Prompt: (Using the image to the left as the reference image) A photograph of the Arc de Triomphe in Paris. The viewpoint shows cars and people in front of the Arc. The weather is sunny but there is a rainbow in the sky. Some of the people are tourists taking photos of each other. Make sure the image shows the same scene as the reference image but from another viewpoint about 4 metres to the right.
Bing (https://www.bing.com/images/create) uses DALL-E 3.
You must create a Microsoft account to use Bing. I already had a Microsoft account (yes, I purchased a copy of Windows a few years ago). I don't currently have a computer that runs Windows.
I could not sign in. I am using Firefox on Linux but trying to sign in results in a blank page. I checked my ad blocker and privacy extensions but they claimed to not be blocking anything.
I tried again with Chrome and got as far as receiving a code by email to use for the login but the login web page would not accept it.
It was a battle to get these generators to produce images according to my specifications, although to be fair I was quite demanding on consistency.

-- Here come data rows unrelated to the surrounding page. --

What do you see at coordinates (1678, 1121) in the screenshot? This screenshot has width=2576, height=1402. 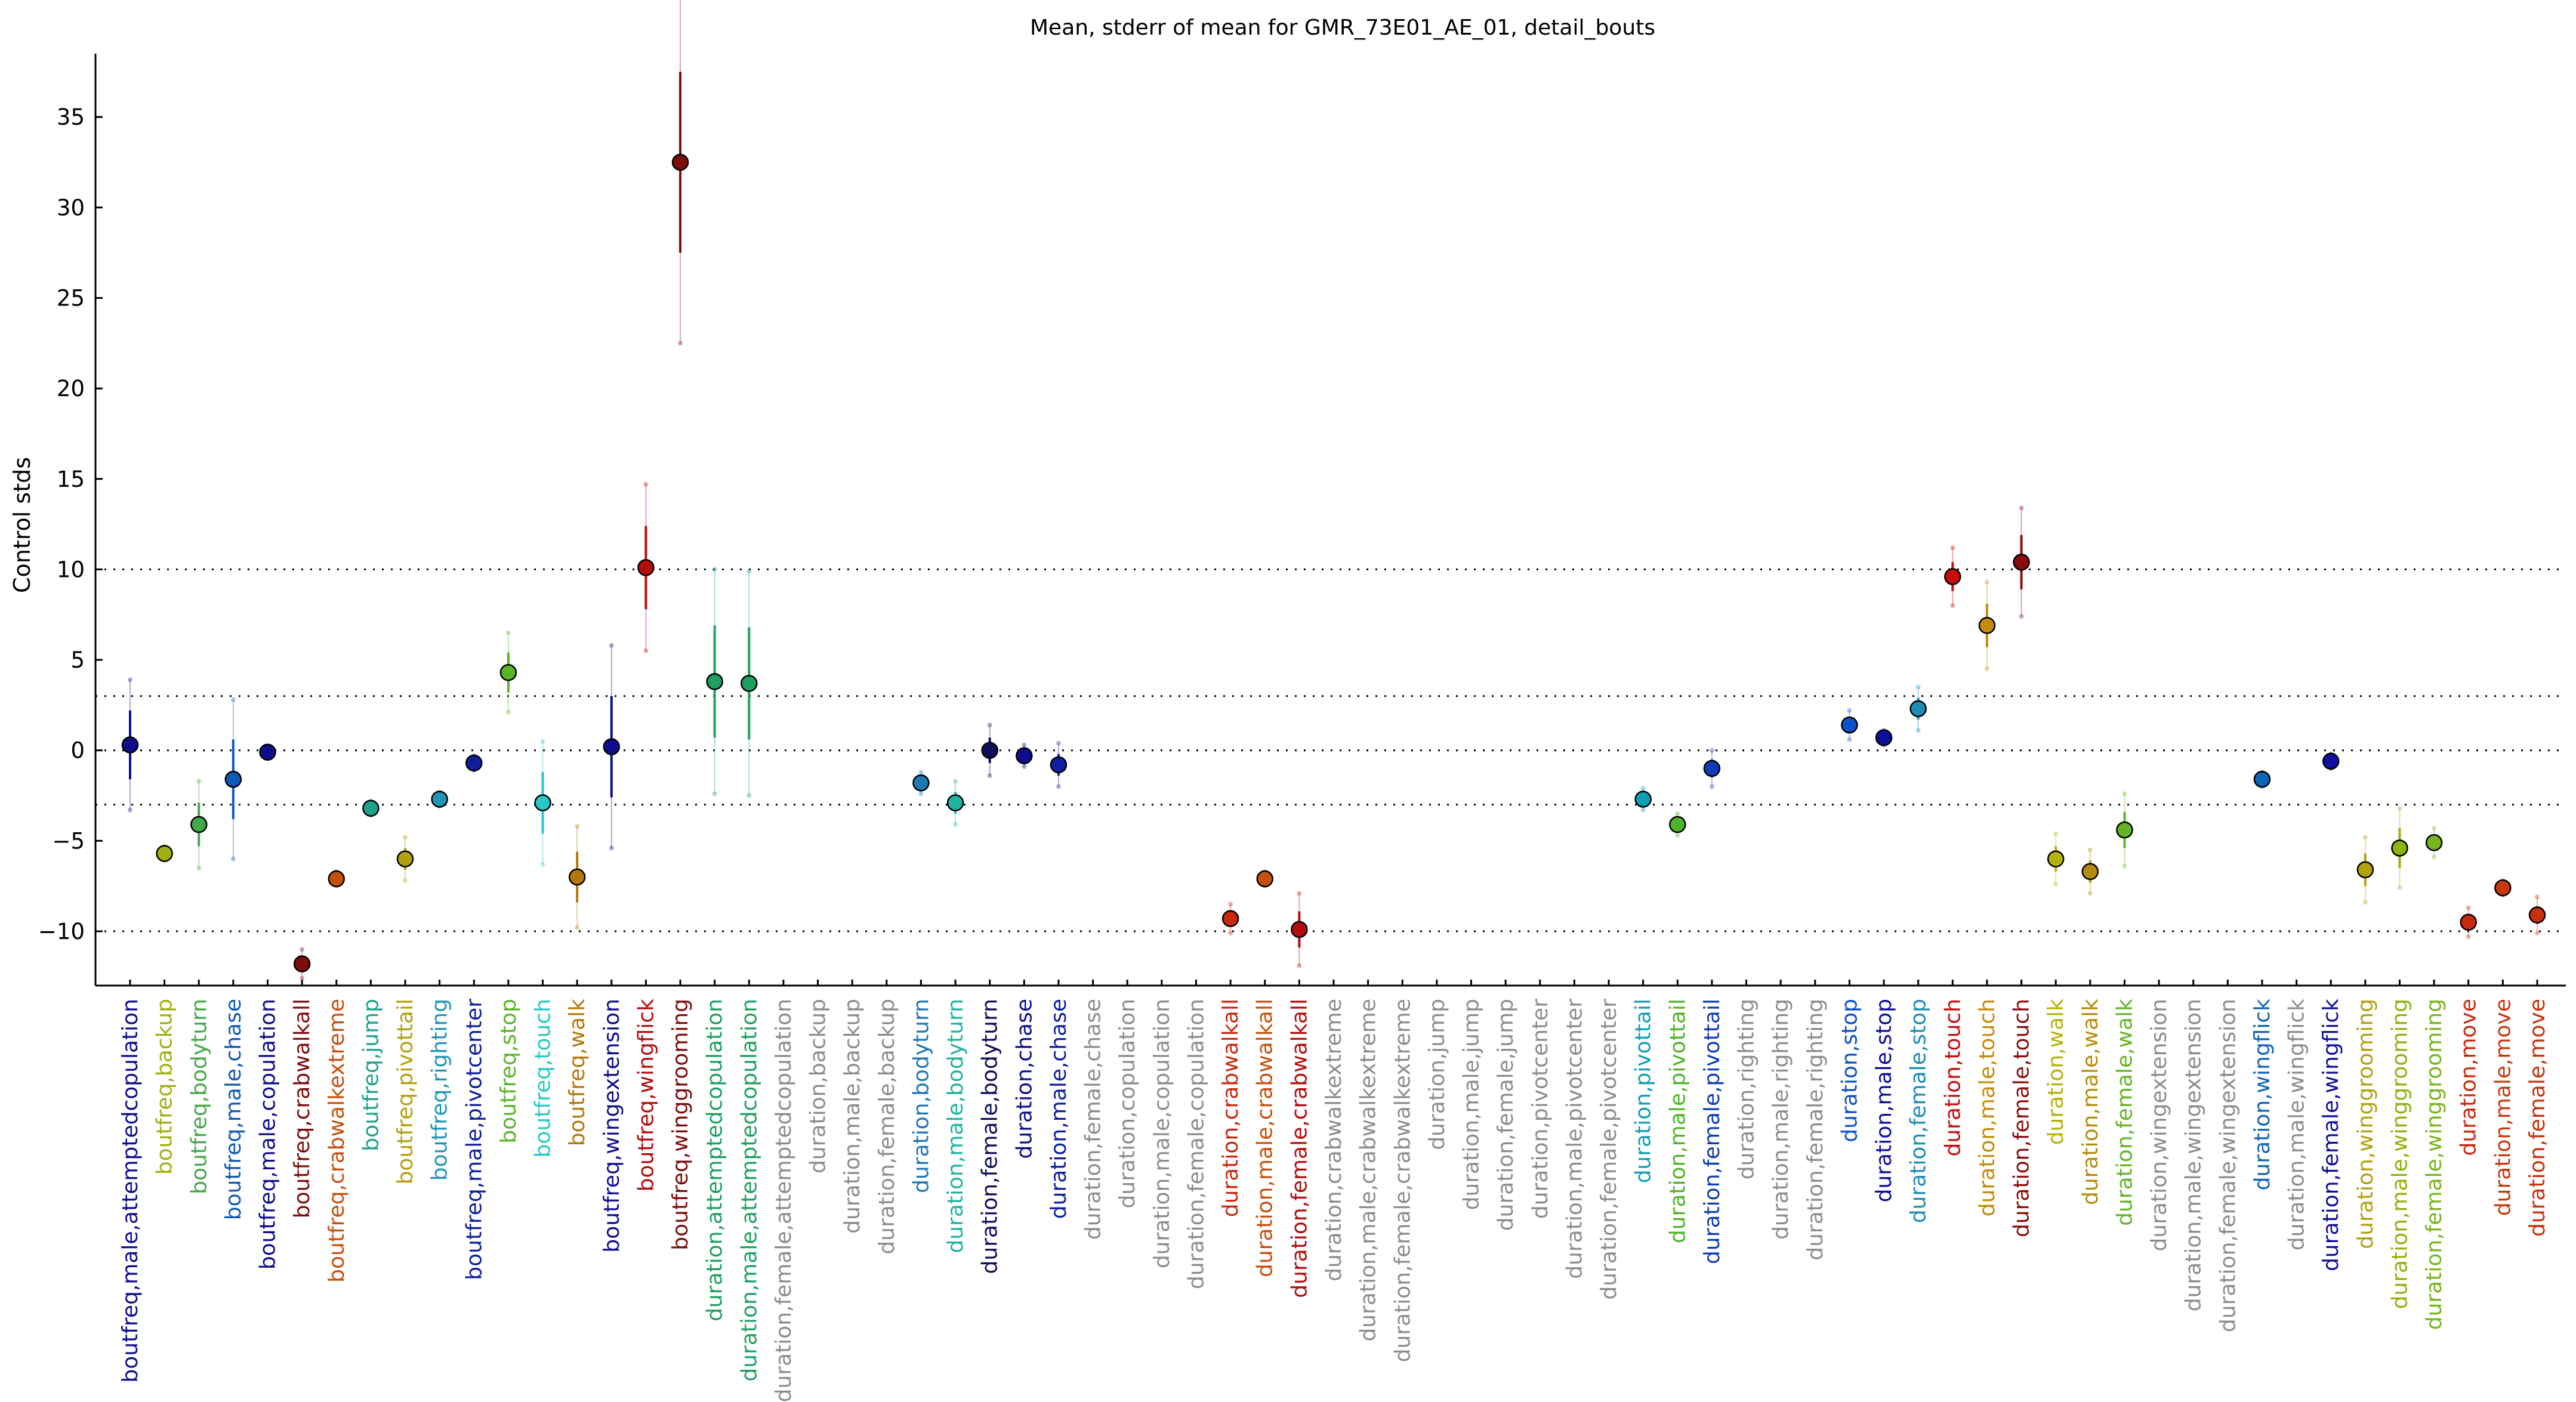 I see `x-tick-label: duration,male,pivottail` at bounding box center [1678, 1121].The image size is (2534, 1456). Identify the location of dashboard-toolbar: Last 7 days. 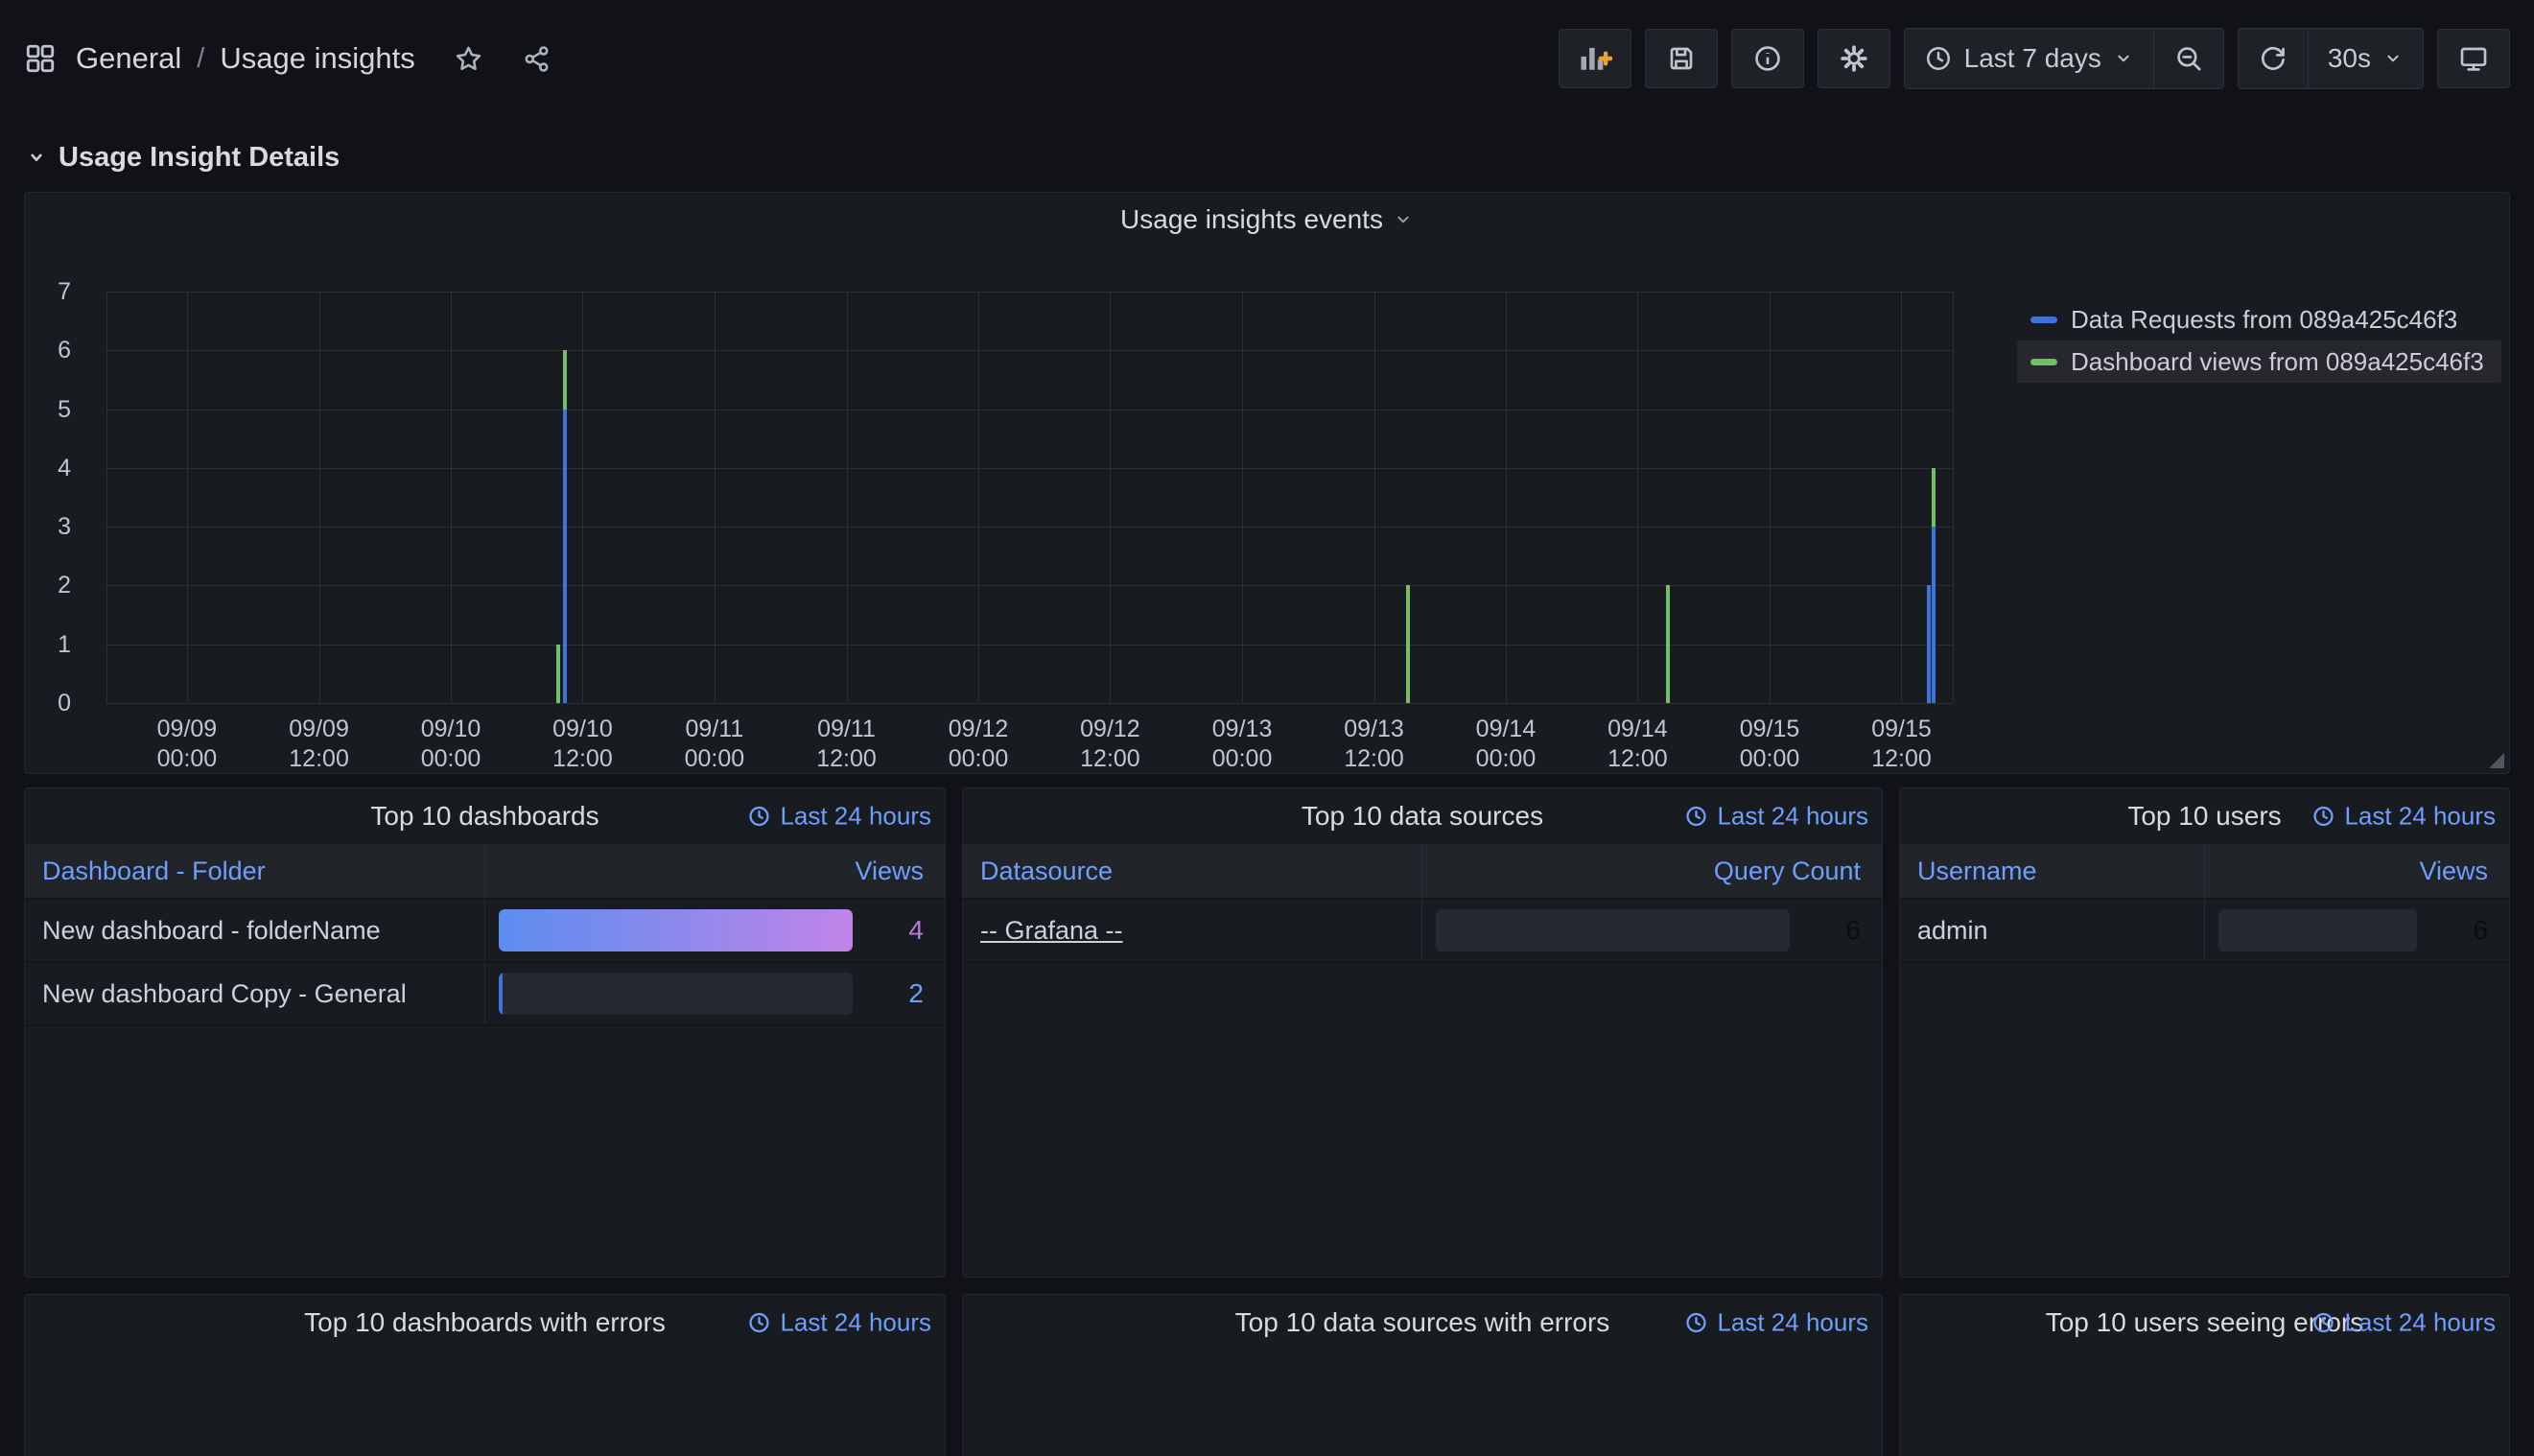
(2034, 59).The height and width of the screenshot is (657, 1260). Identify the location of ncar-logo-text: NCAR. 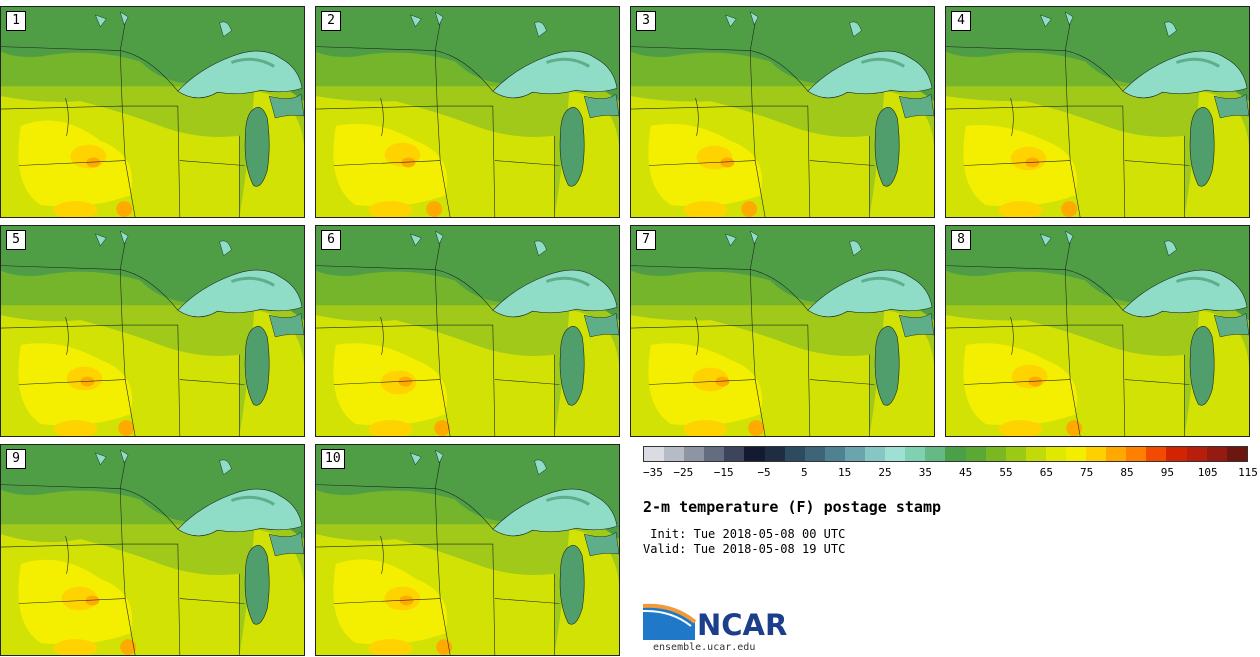
(742, 625). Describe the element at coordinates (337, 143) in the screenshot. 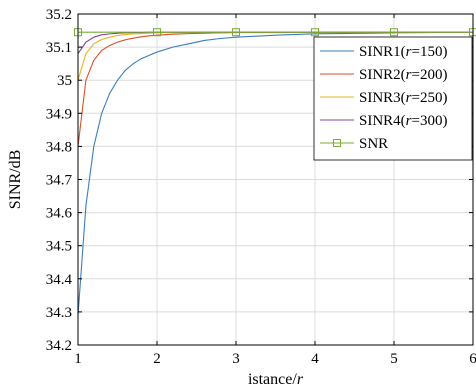

I see `legend-marker` at that location.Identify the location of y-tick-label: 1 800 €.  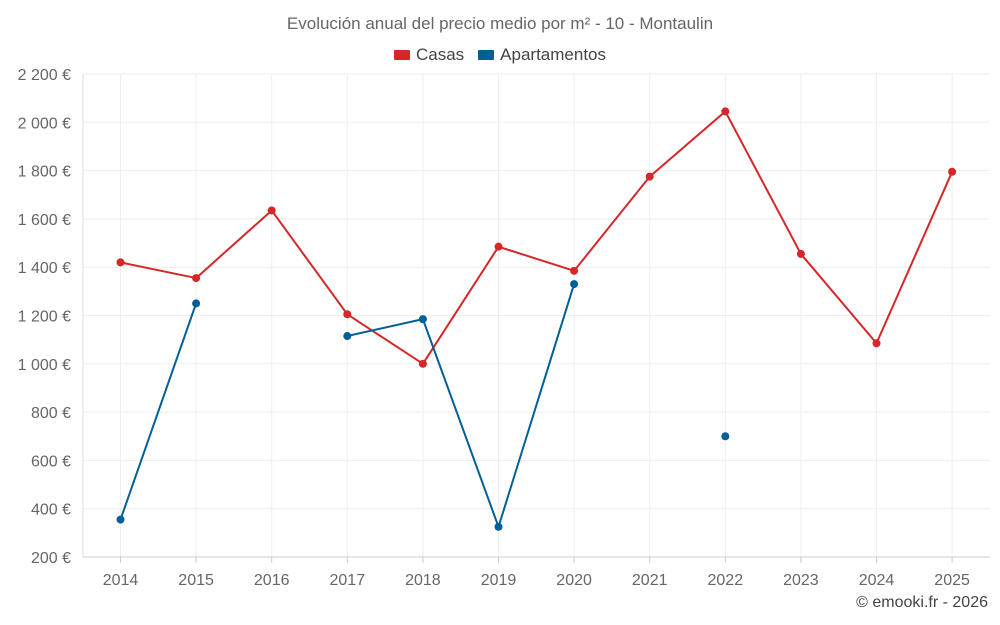
(44, 172).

The services that use a chat type interface usually gave better results although we only have a few data points here. Sometimes it felt that ChatGPT rushed the job, hoping it was good enough and then it would fix it on my next prompt.
For the stereo pair images I did not confirm that any of them were a true stereo pair. That is certainly a future work and might give insight into how well a model understood the stereo images it has seen.
I preferred the results from Gemini but I can see myself using some of the other services, depending on my needs. I really wanted to try some self hosted algorithms but I did not have time to do so.
Generative AI video generators are sure to be more consistent; at the time of the competition I did not find any free services to test with.